━━━━━ RECORDS TO USE ━━━━━

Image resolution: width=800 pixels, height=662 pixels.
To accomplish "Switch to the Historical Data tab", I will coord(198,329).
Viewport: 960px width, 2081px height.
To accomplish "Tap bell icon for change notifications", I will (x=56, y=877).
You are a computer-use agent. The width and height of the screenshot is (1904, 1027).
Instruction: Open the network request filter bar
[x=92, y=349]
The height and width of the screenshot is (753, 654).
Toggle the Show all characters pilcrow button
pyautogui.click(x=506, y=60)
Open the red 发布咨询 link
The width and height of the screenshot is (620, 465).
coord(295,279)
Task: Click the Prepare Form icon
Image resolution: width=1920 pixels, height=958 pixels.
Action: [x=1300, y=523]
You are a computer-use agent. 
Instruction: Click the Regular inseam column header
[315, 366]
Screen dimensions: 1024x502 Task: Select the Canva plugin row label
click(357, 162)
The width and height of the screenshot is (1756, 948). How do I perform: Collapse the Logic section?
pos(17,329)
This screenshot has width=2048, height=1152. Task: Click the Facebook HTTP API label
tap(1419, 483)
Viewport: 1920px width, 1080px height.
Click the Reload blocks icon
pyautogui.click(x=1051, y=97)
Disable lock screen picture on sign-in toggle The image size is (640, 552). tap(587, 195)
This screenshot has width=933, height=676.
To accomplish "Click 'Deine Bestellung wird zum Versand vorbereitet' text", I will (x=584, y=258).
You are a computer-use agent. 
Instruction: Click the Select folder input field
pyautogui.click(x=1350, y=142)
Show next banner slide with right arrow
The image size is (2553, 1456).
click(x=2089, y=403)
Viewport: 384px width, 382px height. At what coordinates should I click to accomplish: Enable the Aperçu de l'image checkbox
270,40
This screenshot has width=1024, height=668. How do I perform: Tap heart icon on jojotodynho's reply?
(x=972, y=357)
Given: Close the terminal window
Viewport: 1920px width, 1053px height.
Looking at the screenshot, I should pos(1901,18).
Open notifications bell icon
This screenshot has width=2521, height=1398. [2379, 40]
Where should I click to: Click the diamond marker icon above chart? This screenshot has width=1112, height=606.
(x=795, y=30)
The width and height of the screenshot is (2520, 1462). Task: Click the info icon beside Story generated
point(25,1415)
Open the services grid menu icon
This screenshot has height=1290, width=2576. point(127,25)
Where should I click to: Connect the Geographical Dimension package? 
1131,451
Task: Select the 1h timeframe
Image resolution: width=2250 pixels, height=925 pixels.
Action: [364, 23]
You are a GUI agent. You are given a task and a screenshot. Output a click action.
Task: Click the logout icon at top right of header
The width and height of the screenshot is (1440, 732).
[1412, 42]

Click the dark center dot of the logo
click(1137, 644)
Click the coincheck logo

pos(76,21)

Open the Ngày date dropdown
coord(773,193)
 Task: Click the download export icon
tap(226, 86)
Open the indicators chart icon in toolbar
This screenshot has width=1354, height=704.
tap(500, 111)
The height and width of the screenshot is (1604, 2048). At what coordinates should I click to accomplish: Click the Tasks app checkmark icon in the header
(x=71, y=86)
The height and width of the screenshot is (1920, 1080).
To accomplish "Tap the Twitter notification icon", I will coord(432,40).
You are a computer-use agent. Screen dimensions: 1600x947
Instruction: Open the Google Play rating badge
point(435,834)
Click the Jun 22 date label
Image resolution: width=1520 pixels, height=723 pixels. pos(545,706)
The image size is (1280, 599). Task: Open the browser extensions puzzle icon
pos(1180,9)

━━━━━

▸ PROBLEM REQUIREMENTS
Please rewrite all of the material above, swapping each "Instruction" for "Command" and keeping every other word the same.

▸ THE SOLUTION
Image resolution: width=800 pixels, height=662 pixels.
To accomplish "Switch to the Historical Data tab", I will coord(198,329).
Viewport: 960px width, 2081px height.
To accomplish "Tap bell icon for change notifications", I will (x=56, y=877).
You are a computer-use agent. The width and height of the screenshot is (1904, 1027).
Command: Open the network request filter bar
[x=92, y=349]
The height and width of the screenshot is (753, 654).
Toggle the Show all characters pilcrow button
pyautogui.click(x=506, y=60)
Open the red 发布咨询 link
The width and height of the screenshot is (620, 465).
coord(295,279)
Task: Click the Prepare Form icon
Image resolution: width=1920 pixels, height=958 pixels.
Action: [x=1300, y=523]
You are a computer-use agent. 
Command: Click the Regular inseam column header
[315, 366]
Screen dimensions: 1024x502 Task: Select the Canva plugin row label
click(357, 162)
The width and height of the screenshot is (1756, 948). How do I perform: Collapse the Logic section?
pos(17,329)
This screenshot has width=2048, height=1152. Task: Click the Facebook HTTP API label
tap(1419, 483)
Viewport: 1920px width, 1080px height.
Click the Reload blocks icon
pyautogui.click(x=1051, y=97)
Disable lock screen picture on sign-in toggle The image size is (640, 552). tap(587, 195)
This screenshot has width=933, height=676.
To accomplish "Click 'Deine Bestellung wird zum Versand vorbereitet' text", I will (x=584, y=258).
You are a computer-use agent. 
Command: Click the Select folder input field
pyautogui.click(x=1350, y=142)
Show next banner slide with right arrow
The image size is (2553, 1456).
click(x=2089, y=403)
Viewport: 384px width, 382px height. At what coordinates should I click to accomplish: Enable the Aperçu de l'image checkbox
270,40
This screenshot has width=1024, height=668. How do I perform: Tap heart icon on jojotodynho's reply?
(x=972, y=357)
Given: Close the terminal window
Viewport: 1920px width, 1053px height.
Looking at the screenshot, I should pos(1901,18).
Open notifications bell icon
This screenshot has width=2521, height=1398. [2379, 40]
Where should I click to: Click the diamond marker icon above chart? This screenshot has width=1112, height=606.
(x=795, y=30)
The width and height of the screenshot is (2520, 1462). Task: Click the info icon beside Story generated
point(25,1415)
Open the services grid menu icon
This screenshot has height=1290, width=2576. point(127,25)
Where should I click to: Connect the Geographical Dimension package? 
1131,451
Task: Select the 1h timeframe
Image resolution: width=2250 pixels, height=925 pixels.
Action: [364, 23]
You are a GUI agent. You are given a task and a screenshot. Output a click action.
Task: Click the logout icon at top right of header
The width and height of the screenshot is (1440, 732).
[1412, 42]

Click the dark center dot of the logo
click(1137, 644)
Click the coincheck logo

pos(76,21)

Open the Ngày date dropdown
coord(773,193)
 Task: Click the download export icon
tap(226, 86)
Open the indicators chart icon in toolbar
This screenshot has width=1354, height=704.
tap(500, 111)
The height and width of the screenshot is (1604, 2048). At what coordinates should I click to accomplish: Click the Tasks app checkmark icon in the header
(x=71, y=86)
The height and width of the screenshot is (1920, 1080).
To accomplish "Tap the Twitter notification icon", I will coord(432,40).
You are a computer-use agent. Screen dimensions: 1600x947
Command: Open the Google Play rating badge
point(435,834)
Click the Jun 22 date label
Image resolution: width=1520 pixels, height=723 pixels. pos(545,706)
The image size is (1280, 599). Task: Open the browser extensions puzzle icon
pos(1180,9)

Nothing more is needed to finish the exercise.